Thursday, July 4, 2013

"Brace" yourselves ;-)


Greetings and a Reminder:

I write this blog as we go through ET Mehta Casting with our daughter Olivia. The blog is intended to inform, possibly inspire, and raise awareness of Infantile Scoliosis and its treatment/cure. Please share our story. For more information please check out http://www.infantilescoliosis.org/ 

We certainly enjoyed a few weeks cast and brace free. Olivia was fitted for her brace on Friday June 21st. The week leading to it I prepped her as best as I could explaining that she was going to get a new "turtle shell" and that it was like the cast but it could come off. She would always say "yes" to me. I would ask her how she felt about that and she would say "sad. no cast". So I was very nervous about how the day would go. As always, she surprised me!

We went to NOPCO (National Orthotics and Prosthetics Company) at Children's for 11 AM. I misunderstood at our last appointment and I guess that I had to make a nurse's appointment directly following our brace appointment to receive information on wear and care for the brace. I didn't learn this until the following Monday. Oh well. Our brace tech, Ben, did an awesome job filling us in and we haven't had any problems so far. 



I had been warned by other scoli parents that NOPCO can take a long time, so I was prepared. I'm telling all of you so that you can be prepared as well. Our appointment from start to finish went from 11:00 AM to 4:30 PM. Why does it take so long? Your brace tech uses this time to trim down and better mold the brace to your child to ensure that they can wear it comfortably. 

We went in and Olivia had to put on her undershirt, and Ben brought in her brace. Initially the brace was VERY high, and VERY low. I remembered at our initial fitting being told that they make the brace in full and then trim as needed. Ben (who Olivia still talks about btw) put the brace on her and then marked in sharpie where to trim. He then took it off and went into the shop to trim it down. He was back in about ten minutes and had her put it on again, made more marks for trimming and then said we could come back in a half hour. At that point we went to get some lunch.
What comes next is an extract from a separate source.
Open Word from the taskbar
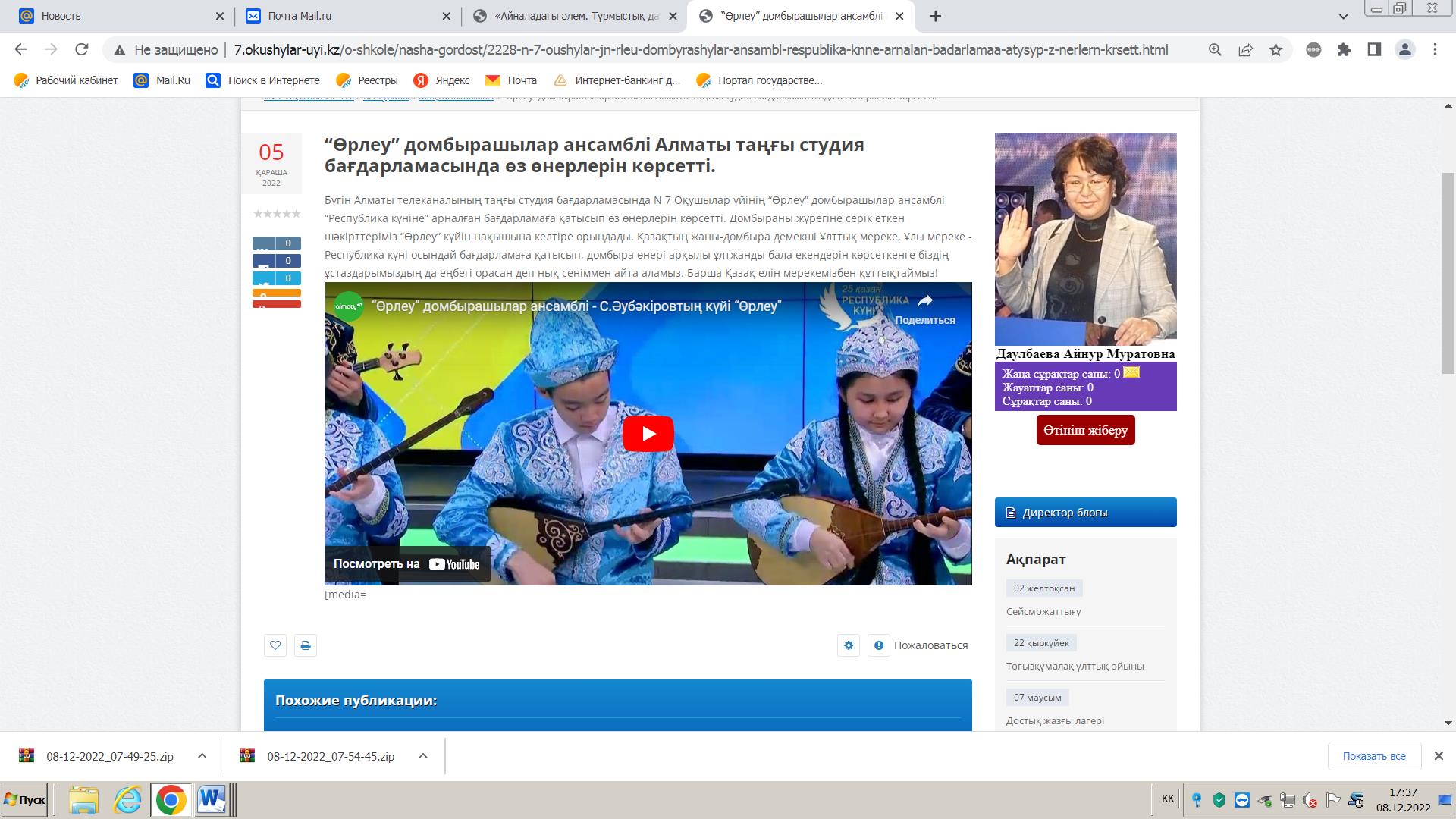The image size is (1456, 819). click(x=211, y=800)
When we came back she put the brace on again and he had her sit in it so he could look at her back side, under arm, and legs. He made a few more marks, trimmed and came back. Each time he put the brace on her he asked her how it felt, and she would tell him it was tight and show him wear. It was amazing how well she was communicating. She was also extremely well behaved and did everything Ben told her to do. He really took to her and you could tell he was doing everything he could to make sure she was comfortable in the brace. He then took the brace one more time to the shop to flare out the legs a bit to make it more comfortable when she sat. 







When he came back he showed me how to put it on her and made the initial tightening marks on the velcro and the final tightening marks. Olivia needs to "break in" the brace. Because she was in a cast breaking in for her is a little different than for an adolescent wearing something on the torso for the first time. We were able to start her on stage two and tighten it all within the first week. You can see what I mean here. For the first five nights she didn't wear the brace overnight. She has been wearing it overnight since, with no complaints. 
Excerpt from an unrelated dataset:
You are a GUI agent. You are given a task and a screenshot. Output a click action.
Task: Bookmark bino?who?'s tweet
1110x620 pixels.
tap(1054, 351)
Ben wanted to make sure things were going well so when we go back on the 26th of July he wants to see her and check out the brace. As we were checking out (and I was maxing out my credit card $$) Ben gave Olivia sticker AND chocolate. Heehee. 

On the 26th we go to see Dr. Glotzbecker so he can check out how she's doing in the brace, and they will do an xray to make sure the brace is working ok. 

Olivia loves her brace. She shows it off to everyone she meets. What I think helped was when she went to play with a group of kids and one of them hugged her and he looked at me and said "Whoa. Her back is hard....what's on it?" I had Olivia show him her brace and he was like "That's cool!" She was really proud of that. She loves the attention.

Brace life is different from cast life. For starters she can get wet and it's ok! We just wipe the brace down. She gets four hours a day out of the brace which means cuddles and baths! The brace affects diapering. Because it rides to her tush in the back we have to take it off for every change. Luckily she's been really good about it so far. If she ever gets difficult about wearing her brace then this won't be fun. We are going to attempt potty training, but she has been meeting this with some resistance so we're going to ride things out the way they are at the moment. 

The brace is very slim, so when she wears certain clothes you can't even tell she has it on. Technically she's supposed to wear her pants over the brace meaning they all need to be elastic waist. I've been finding, however, that even though I put them over the bottom velcro, they still fall under the brace when she runs around and plays. Trial and error I guess. Dresses are pretty awesome right now.

On Wednesday Olivia took her first swim class in over a year and a half. She clung to me for dear life, but sang all the songs and overall had a nice time. She also had her first dance class, and was amazing. Overall, life in the brace so far has been going very well, and it's shaping up to be a great summer!